> What you will do
Output each line exactly as written, from the first line of the records to the line bearing "Task: Open the chart fullscreen view", inclusive, while leaving every picture out.

Collected data entries:
• • • • •

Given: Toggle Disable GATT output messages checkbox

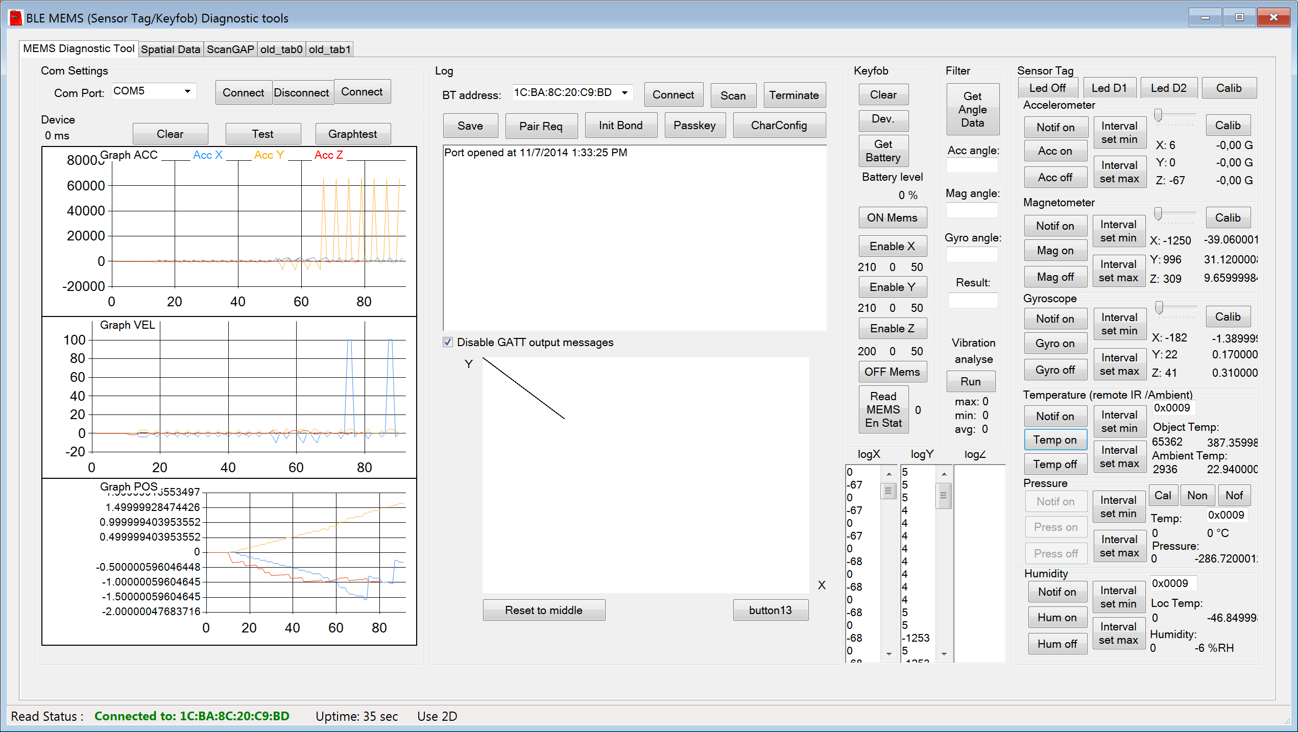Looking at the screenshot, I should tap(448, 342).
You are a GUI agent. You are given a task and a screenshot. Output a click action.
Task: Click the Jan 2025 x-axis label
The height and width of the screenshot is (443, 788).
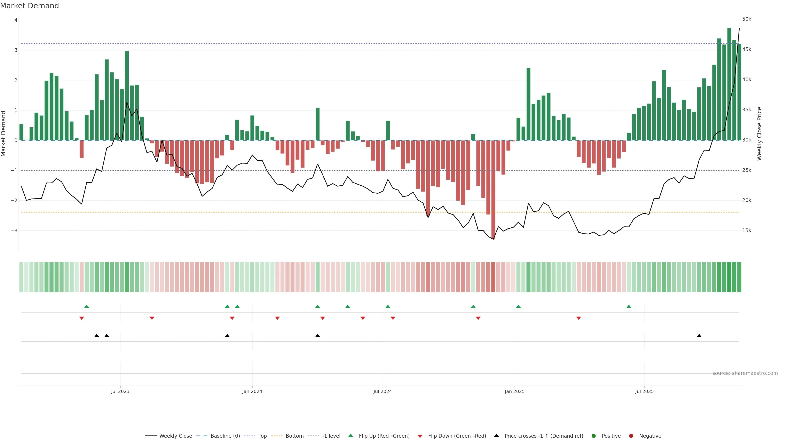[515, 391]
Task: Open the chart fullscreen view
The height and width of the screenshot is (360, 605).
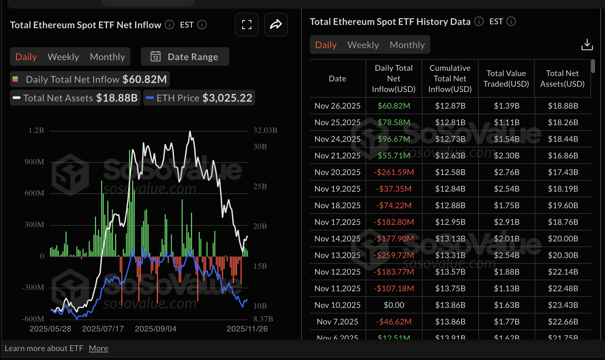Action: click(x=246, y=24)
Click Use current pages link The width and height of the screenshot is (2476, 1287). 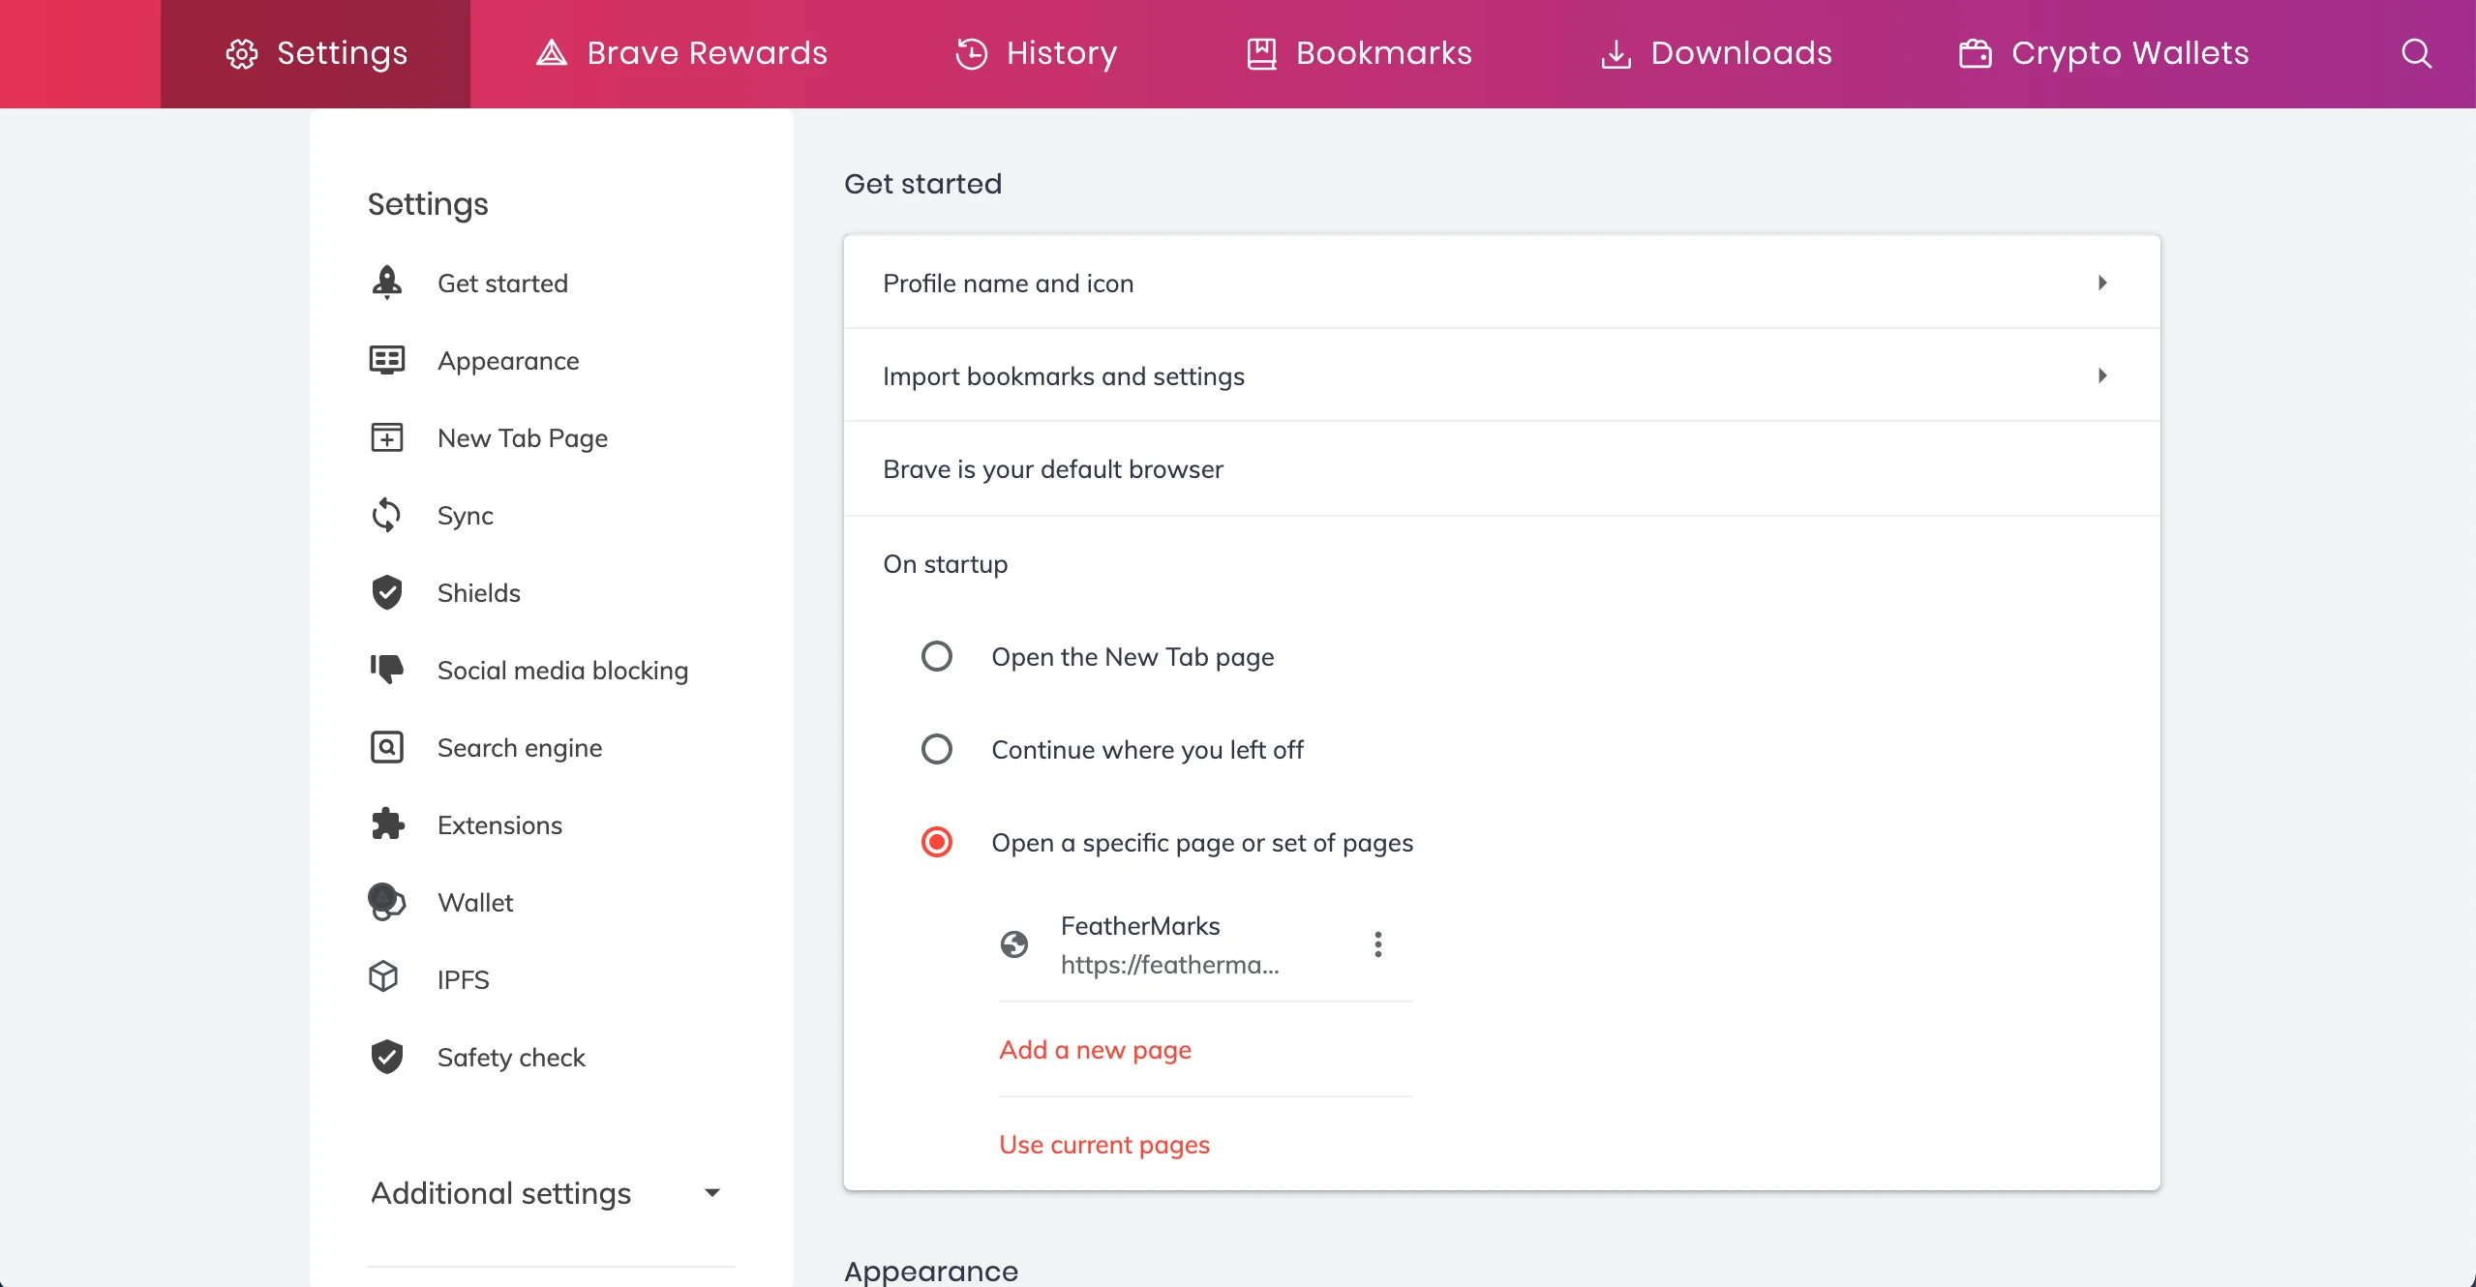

• • • • •

> Exercise output
Given: Toggle Disable GATT output messages checkbox

Looking at the screenshot, I should tap(448, 342).
You are a GUI agent. You are given a task and a screenshot. Output a click action.
Task: Click the Jan 2025 x-axis label
The height and width of the screenshot is (443, 788).
[515, 391]
Task: Open the chart fullscreen view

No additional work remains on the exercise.